Of approximately 42,000 SCI/D veterans in this country, only about 12,000 receive specialized care in VA. This means the overwhelming majority are either receiving sub-optimal care elsewhere, going without annual exams and preventative screenings, don’t know they are eligible for VA specialized care, or have been discouraged by the lack of access to VA care. This number increases when those with spinal cord diseases, such as Multiple Sclerosis and Lou Gehrig’s disease, are added.
While hardly anyone disagrees with the need to increase the number of nursing staff in the VA SCI/D system to keep up with patient demand, dispute continues on necessary additional staff. Some in VA argue the relevance of average daily census in determining future staffing needs, even though those censuses were capped and couldn’t possibly account for untracked, unmet demand. This specious argument needs to be exposed for what it is: solely a matter of cost, not patient need.
For others in VA and among veteran advocates, unmet demand is the precise basis of present and future VA SCI/D nurse staffing needs, in this case an additional 1,000 nurses (average of 32 nurses per facility), for which the cost of not doing whatever it takes to improve the system will increase exponentially.

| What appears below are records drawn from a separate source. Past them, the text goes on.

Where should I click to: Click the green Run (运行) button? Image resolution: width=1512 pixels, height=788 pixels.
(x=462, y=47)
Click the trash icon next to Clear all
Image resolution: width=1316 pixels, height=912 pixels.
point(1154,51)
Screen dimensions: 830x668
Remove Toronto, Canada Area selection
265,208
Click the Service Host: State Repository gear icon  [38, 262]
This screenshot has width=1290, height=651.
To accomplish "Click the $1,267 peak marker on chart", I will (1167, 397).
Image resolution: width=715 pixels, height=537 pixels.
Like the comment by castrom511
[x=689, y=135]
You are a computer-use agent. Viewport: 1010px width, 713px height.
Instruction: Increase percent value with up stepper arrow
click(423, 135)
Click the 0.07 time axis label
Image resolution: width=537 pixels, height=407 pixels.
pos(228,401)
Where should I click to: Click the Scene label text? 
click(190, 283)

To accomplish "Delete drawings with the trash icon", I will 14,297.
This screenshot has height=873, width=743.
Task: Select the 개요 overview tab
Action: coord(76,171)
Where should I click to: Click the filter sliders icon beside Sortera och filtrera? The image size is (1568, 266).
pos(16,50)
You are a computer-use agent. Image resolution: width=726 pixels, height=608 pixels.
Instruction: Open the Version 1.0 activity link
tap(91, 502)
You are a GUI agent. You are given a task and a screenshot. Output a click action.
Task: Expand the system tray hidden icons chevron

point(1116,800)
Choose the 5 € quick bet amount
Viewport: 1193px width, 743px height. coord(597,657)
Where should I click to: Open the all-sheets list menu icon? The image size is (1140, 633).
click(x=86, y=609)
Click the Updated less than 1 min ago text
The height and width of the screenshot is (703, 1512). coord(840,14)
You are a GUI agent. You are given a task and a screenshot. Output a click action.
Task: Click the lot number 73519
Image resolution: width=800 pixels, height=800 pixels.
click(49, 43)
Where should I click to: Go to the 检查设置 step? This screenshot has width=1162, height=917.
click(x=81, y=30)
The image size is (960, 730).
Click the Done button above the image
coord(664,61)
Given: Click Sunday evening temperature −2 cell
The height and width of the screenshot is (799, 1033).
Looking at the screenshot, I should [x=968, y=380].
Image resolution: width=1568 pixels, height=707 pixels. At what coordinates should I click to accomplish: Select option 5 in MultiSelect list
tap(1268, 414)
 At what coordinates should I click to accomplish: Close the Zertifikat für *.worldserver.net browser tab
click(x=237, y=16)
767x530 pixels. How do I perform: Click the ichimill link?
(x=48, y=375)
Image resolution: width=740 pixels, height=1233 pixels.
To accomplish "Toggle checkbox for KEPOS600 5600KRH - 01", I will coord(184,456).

As Warren Buffet once said, “Price is what you pay. Value is what you get.” The same is true of VA health care. When it comes to assessing the price for taxpaying citizens to ensure those paralyzed veterans who served our country have their serious medical needs met, there is tremendous accrued value in achieving better clinical outcomes, creating a more sustainable nurse workforce—and, in some instances, saving a life.
That value far outweighs the cost of paying a heavier price later as aging paralyzed veterans wait longer for care and a detached VA leadership, and politically driven proponents of diminishing investment in VA eventually break the back of one of its most critical frontline functions—and it’s our nation’s most disabled heroes who will pay.
Congress must fund the 1000-additional-nurses requirement so that paralyzed veterans who have no private sector alternative get full and timely access to adequate the VA specialized services they need to live and stay healthy.